- _Work instructions_
Without changing a single word, output each entry.

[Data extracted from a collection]
┌────────

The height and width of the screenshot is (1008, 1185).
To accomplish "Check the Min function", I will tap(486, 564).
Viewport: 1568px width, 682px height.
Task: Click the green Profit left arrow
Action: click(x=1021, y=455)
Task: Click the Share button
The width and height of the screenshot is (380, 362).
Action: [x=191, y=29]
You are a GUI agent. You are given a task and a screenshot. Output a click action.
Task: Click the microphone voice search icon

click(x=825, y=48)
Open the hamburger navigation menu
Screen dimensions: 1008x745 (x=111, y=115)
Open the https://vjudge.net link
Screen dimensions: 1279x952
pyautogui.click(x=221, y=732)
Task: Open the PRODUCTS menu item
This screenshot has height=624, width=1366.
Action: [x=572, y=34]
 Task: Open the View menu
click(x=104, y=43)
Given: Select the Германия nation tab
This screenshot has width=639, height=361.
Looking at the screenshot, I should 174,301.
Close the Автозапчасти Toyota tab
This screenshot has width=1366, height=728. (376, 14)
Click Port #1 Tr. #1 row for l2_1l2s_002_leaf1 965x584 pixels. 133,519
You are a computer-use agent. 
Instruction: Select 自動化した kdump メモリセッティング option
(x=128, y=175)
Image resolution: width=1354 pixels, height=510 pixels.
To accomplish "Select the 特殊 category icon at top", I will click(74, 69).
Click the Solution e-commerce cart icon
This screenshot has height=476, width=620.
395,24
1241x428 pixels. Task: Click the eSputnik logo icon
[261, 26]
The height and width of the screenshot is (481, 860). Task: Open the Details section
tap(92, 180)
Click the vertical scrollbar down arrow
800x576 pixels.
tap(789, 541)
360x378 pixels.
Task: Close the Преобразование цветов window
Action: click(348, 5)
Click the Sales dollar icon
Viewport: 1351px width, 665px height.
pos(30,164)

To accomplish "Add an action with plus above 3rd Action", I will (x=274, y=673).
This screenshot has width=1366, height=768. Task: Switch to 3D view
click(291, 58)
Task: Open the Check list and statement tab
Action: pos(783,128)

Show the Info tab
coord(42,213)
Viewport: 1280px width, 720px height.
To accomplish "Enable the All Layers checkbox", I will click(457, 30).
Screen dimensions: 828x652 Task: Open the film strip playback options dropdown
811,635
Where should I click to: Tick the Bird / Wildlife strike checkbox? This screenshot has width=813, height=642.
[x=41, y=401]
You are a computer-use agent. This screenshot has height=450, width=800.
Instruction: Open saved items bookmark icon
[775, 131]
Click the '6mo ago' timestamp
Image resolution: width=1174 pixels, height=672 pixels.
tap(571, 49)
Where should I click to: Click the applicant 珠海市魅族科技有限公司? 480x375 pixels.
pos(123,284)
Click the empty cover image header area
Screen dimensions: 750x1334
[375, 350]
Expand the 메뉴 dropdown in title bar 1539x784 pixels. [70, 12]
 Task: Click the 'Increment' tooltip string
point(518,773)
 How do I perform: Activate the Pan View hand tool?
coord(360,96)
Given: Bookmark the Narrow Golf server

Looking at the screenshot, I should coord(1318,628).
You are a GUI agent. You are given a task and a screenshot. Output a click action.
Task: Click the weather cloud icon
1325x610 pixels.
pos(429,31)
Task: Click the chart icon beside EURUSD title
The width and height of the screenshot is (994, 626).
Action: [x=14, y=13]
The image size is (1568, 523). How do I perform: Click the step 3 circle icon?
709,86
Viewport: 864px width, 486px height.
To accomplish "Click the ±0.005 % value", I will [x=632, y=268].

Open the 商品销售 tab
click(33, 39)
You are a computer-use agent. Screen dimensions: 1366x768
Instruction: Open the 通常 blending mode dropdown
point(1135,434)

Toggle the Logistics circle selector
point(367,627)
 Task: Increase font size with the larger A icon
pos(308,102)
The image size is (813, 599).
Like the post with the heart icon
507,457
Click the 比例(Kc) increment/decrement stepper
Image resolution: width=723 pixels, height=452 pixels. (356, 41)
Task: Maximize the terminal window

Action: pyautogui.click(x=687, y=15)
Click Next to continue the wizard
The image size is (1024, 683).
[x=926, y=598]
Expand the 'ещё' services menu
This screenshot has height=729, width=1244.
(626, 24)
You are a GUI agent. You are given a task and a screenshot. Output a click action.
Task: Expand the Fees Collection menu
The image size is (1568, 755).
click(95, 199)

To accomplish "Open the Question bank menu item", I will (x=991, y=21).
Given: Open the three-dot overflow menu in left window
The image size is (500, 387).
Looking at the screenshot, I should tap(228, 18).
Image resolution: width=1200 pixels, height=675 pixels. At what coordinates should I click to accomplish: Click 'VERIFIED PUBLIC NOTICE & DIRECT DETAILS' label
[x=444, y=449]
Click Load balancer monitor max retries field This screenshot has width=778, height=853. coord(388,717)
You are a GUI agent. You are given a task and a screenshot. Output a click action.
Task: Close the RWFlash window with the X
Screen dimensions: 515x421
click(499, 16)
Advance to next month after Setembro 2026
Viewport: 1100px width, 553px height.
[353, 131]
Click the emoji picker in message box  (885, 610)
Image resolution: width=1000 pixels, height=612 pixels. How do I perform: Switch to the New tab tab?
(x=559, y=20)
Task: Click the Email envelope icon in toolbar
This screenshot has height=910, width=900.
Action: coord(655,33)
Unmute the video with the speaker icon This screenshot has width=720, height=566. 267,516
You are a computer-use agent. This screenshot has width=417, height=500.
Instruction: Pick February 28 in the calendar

└────────

- _Written answer_
The height and width of the screenshot is (1008, 1185).
To accomplish "Check the Min function", I will tap(486, 564).
Viewport: 1568px width, 682px height.
Task: Click the green Profit left arrow
Action: click(x=1021, y=455)
Task: Click the Share button
The width and height of the screenshot is (380, 362).
Action: [x=191, y=29]
You are a GUI agent. You are given a task and a screenshot. Output a click action.
Task: Click the microphone voice search icon

click(x=825, y=48)
Open the hamburger navigation menu
Screen dimensions: 1008x745 (x=111, y=115)
Open the https://vjudge.net link
Screen dimensions: 1279x952
pyautogui.click(x=221, y=732)
Task: Open the PRODUCTS menu item
This screenshot has height=624, width=1366.
Action: [x=572, y=34]
 Task: Open the View menu
click(x=104, y=43)
Given: Select the Германия nation tab
This screenshot has width=639, height=361.
Looking at the screenshot, I should 174,301.
Close the Автозапчасти Toyota tab
This screenshot has width=1366, height=728. (376, 14)
Click Port #1 Tr. #1 row for l2_1l2s_002_leaf1 965x584 pixels. 133,519
You are a computer-use agent. 
Instruction: Select 自動化した kdump メモリセッティング option
(x=128, y=175)
Image resolution: width=1354 pixels, height=510 pixels.
To accomplish "Select the 特殊 category icon at top", I will click(74, 69).
Click the Solution e-commerce cart icon
This screenshot has height=476, width=620.
395,24
1241x428 pixels. Task: Click the eSputnik logo icon
[261, 26]
The height and width of the screenshot is (481, 860). Task: Open the Details section
tap(92, 180)
Click the vertical scrollbar down arrow
800x576 pixels.
tap(789, 541)
360x378 pixels.
Task: Close the Преобразование цветов window
Action: click(348, 5)
Click the Sales dollar icon
Viewport: 1351px width, 665px height.
pos(30,164)

To accomplish "Add an action with plus above 3rd Action", I will (x=274, y=673).
This screenshot has width=1366, height=768. Task: Switch to 3D view
click(291, 58)
Task: Open the Check list and statement tab
Action: pos(783,128)

Show the Info tab
coord(42,213)
Viewport: 1280px width, 720px height.
To accomplish "Enable the All Layers checkbox", I will click(457, 30).
Screen dimensions: 828x652 Task: Open the film strip playback options dropdown
811,635
Where should I click to: Tick the Bird / Wildlife strike checkbox? This screenshot has width=813, height=642.
[x=41, y=401]
You are a computer-use agent. This screenshot has height=450, width=800.
Instruction: Open saved items bookmark icon
[775, 131]
Click the '6mo ago' timestamp
Image resolution: width=1174 pixels, height=672 pixels.
tap(571, 49)
Where should I click to: Click the applicant 珠海市魅族科技有限公司? 480x375 pixels.
pos(123,284)
Click the empty cover image header area
Screen dimensions: 750x1334
[375, 350]
Expand the 메뉴 dropdown in title bar 1539x784 pixels. [70, 12]
 Task: Click the 'Increment' tooltip string
point(518,773)
 How do I perform: Activate the Pan View hand tool?
coord(360,96)
Given: Bookmark the Narrow Golf server

Looking at the screenshot, I should coord(1318,628).
You are a GUI agent. You are given a task and a screenshot. Output a click action.
Task: Click the weather cloud icon
1325x610 pixels.
pos(429,31)
Task: Click the chart icon beside EURUSD title
The width and height of the screenshot is (994, 626).
Action: [x=14, y=13]
The image size is (1568, 523). How do I perform: Click the step 3 circle icon?
709,86
Viewport: 864px width, 486px height.
To accomplish "Click the ±0.005 % value", I will [x=632, y=268].

Open the 商品销售 tab
click(33, 39)
You are a computer-use agent. Screen dimensions: 1366x768
Instruction: Open the 通常 blending mode dropdown
point(1135,434)

Toggle the Logistics circle selector
point(367,627)
 Task: Increase font size with the larger A icon
pos(308,102)
The image size is (813, 599).
Like the post with the heart icon
507,457
Click the 比例(Kc) increment/decrement stepper
Image resolution: width=723 pixels, height=452 pixels. (356, 41)
Task: Maximize the terminal window

Action: pyautogui.click(x=687, y=15)
Click Next to continue the wizard
The image size is (1024, 683).
[x=926, y=598]
Expand the 'ещё' services menu
This screenshot has height=729, width=1244.
(626, 24)
You are a GUI agent. You are given a task and a screenshot. Output a click action.
Task: Expand the Fees Collection menu
The image size is (1568, 755).
click(95, 199)

To accomplish "Open the Question bank menu item", I will (x=991, y=21).
Given: Open the three-dot overflow menu in left window
The image size is (500, 387).
Looking at the screenshot, I should tap(228, 18).
Image resolution: width=1200 pixels, height=675 pixels. At what coordinates should I click to accomplish: Click 'VERIFIED PUBLIC NOTICE & DIRECT DETAILS' label
[x=444, y=449]
Click Load balancer monitor max retries field This screenshot has width=778, height=853. coord(388,717)
You are a GUI agent. You are given a task and a screenshot. Output a click action.
Task: Close the RWFlash window with the X
Screen dimensions: 515x421
click(499, 16)
Advance to next month after Setembro 2026
Viewport: 1100px width, 553px height.
[353, 131]
Click the emoji picker in message box  (885, 610)
Image resolution: width=1000 pixels, height=612 pixels. How do I perform: Switch to the New tab tab?
(x=559, y=20)
Task: Click the Email envelope icon in toolbar
This screenshot has height=910, width=900.
Action: coord(655,33)
Unmute the video with the speaker icon This screenshot has width=720, height=566. 267,516
You are a computer-use agent. This screenshot has width=417, height=500.
Instruction: Pick February 28 in the calendar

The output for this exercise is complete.